Time’s cover showed an uptrending chart suddenly breaking and falling to the bottom of the frame, plunging people trying to stand upon it into an abyss. The headline: “IS THE BOOM OVER?”

Not very long afterward came the bursting, in early 2000, of the greatest stock market bubble of all time, as the dot.com mania crashed, and seven trillion dollars worth of equity values – four trillion on NASDAQ alone – turned to ashes. The country was once again gripped by recession. Then came the terrorist atrocities of September 11, 2001. And soon after, the horror of Enron, with all the corporate and accounting scandals that surfaced for months in its foul wake.

A howling bear – in fedora, rep tie and wingtip shoes – graced the cover of Time.

Then, in mid-2007 – with the stock market barely above its levels of seven years earlier – the housing market in this country collapsed, uncovering a seemingly bottomless cesspool of defaulting loans and worthless derivatives.

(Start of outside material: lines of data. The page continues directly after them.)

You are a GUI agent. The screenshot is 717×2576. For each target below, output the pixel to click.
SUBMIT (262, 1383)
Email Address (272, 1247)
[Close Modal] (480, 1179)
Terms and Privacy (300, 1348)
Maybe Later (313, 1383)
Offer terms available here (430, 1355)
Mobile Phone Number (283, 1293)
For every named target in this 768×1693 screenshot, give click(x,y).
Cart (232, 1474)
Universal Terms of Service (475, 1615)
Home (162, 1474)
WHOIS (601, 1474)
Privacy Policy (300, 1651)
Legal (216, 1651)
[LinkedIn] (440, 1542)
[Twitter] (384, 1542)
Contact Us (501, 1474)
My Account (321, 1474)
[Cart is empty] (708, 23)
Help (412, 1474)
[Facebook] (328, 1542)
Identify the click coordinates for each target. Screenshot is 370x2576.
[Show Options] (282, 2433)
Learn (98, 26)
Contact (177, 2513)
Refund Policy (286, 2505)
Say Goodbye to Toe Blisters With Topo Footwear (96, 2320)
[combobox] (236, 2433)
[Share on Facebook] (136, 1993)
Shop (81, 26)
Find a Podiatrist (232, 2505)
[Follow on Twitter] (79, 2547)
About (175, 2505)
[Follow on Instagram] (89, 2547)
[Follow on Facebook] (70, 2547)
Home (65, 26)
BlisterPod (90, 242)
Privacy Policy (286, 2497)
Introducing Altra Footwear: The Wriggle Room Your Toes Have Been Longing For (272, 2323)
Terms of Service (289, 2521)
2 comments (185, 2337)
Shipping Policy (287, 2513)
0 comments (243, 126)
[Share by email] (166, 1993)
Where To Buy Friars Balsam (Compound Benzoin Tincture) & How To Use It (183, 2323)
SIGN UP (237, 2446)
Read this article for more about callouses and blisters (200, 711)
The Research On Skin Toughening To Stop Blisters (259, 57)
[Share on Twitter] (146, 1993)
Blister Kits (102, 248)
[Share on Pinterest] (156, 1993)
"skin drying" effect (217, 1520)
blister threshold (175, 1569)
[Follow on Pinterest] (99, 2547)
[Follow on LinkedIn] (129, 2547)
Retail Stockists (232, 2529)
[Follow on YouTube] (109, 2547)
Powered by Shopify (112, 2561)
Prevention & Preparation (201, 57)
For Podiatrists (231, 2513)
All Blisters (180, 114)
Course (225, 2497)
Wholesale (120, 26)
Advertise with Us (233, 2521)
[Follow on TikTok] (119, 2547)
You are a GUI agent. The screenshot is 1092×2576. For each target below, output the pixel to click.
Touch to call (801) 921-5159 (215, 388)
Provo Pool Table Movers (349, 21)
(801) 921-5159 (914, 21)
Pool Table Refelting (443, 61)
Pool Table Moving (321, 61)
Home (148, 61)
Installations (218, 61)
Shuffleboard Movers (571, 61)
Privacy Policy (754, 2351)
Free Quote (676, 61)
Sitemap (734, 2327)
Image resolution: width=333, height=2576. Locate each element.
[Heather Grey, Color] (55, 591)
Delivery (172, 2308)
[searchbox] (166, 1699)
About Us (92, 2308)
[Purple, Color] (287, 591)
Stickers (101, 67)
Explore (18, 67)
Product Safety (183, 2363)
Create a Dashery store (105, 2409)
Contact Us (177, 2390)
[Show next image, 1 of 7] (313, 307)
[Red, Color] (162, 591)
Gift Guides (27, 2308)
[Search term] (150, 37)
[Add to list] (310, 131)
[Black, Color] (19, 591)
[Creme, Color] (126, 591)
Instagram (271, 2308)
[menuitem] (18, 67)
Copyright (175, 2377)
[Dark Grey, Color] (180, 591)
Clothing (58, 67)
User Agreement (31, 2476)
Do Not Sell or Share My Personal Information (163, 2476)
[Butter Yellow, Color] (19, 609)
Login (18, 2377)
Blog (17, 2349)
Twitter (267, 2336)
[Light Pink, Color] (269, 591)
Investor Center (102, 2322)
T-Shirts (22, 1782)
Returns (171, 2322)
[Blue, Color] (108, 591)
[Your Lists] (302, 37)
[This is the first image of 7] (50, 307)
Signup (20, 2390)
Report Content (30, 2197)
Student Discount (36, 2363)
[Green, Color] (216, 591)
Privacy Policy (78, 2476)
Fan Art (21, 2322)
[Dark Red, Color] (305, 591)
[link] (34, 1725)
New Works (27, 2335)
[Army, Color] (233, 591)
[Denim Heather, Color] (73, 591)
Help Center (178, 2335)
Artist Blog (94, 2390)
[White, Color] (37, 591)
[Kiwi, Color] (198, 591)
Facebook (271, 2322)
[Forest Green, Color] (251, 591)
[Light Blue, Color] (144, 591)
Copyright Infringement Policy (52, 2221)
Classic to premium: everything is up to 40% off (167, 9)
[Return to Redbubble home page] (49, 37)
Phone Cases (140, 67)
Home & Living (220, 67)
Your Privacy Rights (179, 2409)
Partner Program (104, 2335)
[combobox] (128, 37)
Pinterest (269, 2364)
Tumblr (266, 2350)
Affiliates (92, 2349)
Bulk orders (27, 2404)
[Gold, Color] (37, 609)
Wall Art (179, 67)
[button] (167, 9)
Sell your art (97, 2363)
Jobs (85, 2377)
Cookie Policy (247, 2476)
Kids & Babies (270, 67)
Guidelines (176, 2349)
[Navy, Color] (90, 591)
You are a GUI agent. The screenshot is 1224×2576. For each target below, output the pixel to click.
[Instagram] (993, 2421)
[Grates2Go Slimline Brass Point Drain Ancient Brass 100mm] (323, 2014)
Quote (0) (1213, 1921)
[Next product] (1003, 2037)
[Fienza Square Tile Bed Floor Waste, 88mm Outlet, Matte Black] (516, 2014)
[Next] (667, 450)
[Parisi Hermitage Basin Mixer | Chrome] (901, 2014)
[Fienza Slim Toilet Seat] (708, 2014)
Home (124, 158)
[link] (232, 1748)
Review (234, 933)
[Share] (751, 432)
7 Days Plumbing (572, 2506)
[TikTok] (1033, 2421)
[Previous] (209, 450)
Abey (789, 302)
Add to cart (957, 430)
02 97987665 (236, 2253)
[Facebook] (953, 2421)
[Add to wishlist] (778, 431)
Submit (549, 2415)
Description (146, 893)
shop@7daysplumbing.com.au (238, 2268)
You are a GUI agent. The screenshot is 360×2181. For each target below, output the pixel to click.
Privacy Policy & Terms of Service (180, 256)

These hundreds of billions of dollars in losses cascaded into a credit crisis that ultimately froze the financial system of the entire world, and sent our stock market into (at this writing) its third deepest bear market since the 1929 – 32 event.

Time’s cover featured a stark black-and-white photo of a line of destitute men waiting at a Depression-era soup kitchen.

This brings us up to the second Friday which bookends our litany of disaster: October 17, 2008 – 21 years to the day (if not precisely the date) after our story began – and, not coincidentally, only one day after the  greatest single-day percentage decline in the S&P 500 since October 19, 1987.

And where, after all this destruction and chaos, did equity values stand on the second Friday – five bear markets later — compared to the first?

Dear reader: on a total-return basis (that is, price change plus dividends), the broad equity market stood just about five times higher on October 17, 2008 than it did on October 16, 1987.

Five times higher.

This startling truth may suggest — to the long-term, goal-focused investor – a couple of very important conclusions.

The first is that what really matters isn’t the temporary erasure of equity values which happens during this or that evanescent crisis. It’s the staggering increases in values (and dividends) which take place in the great expansions which resume after – and ultimately overwhelm the effects of – even the most significant setbacks.

And the second is that the most reliable source of the accretion and maintenance of real wealth remains, as it always has been, the ownership of diversified portfolios of the great companies in America and the world.
Gold, and oil, and “new era” technologies, and condos in Palm Beach, and exotic hedge funds, and numberless other financial fads have always strutted and will always strut their hour upon the stage, drawing the hard-earned savings of the greedy and the credulous to destruction.

While the earnings, cash flows, dividends and share prices of mainstream equities march on – through crisis after cataclysm after unimaginable disaster – to fund the most cherished goals of the patient, disciplined long-term equity investor.

Take a good look around. Try not to think too much about where the values of the great companies are
today, late in this fifth major bear market in just 21 years.

Try to imagine – if you can – where they will be 21 years from now.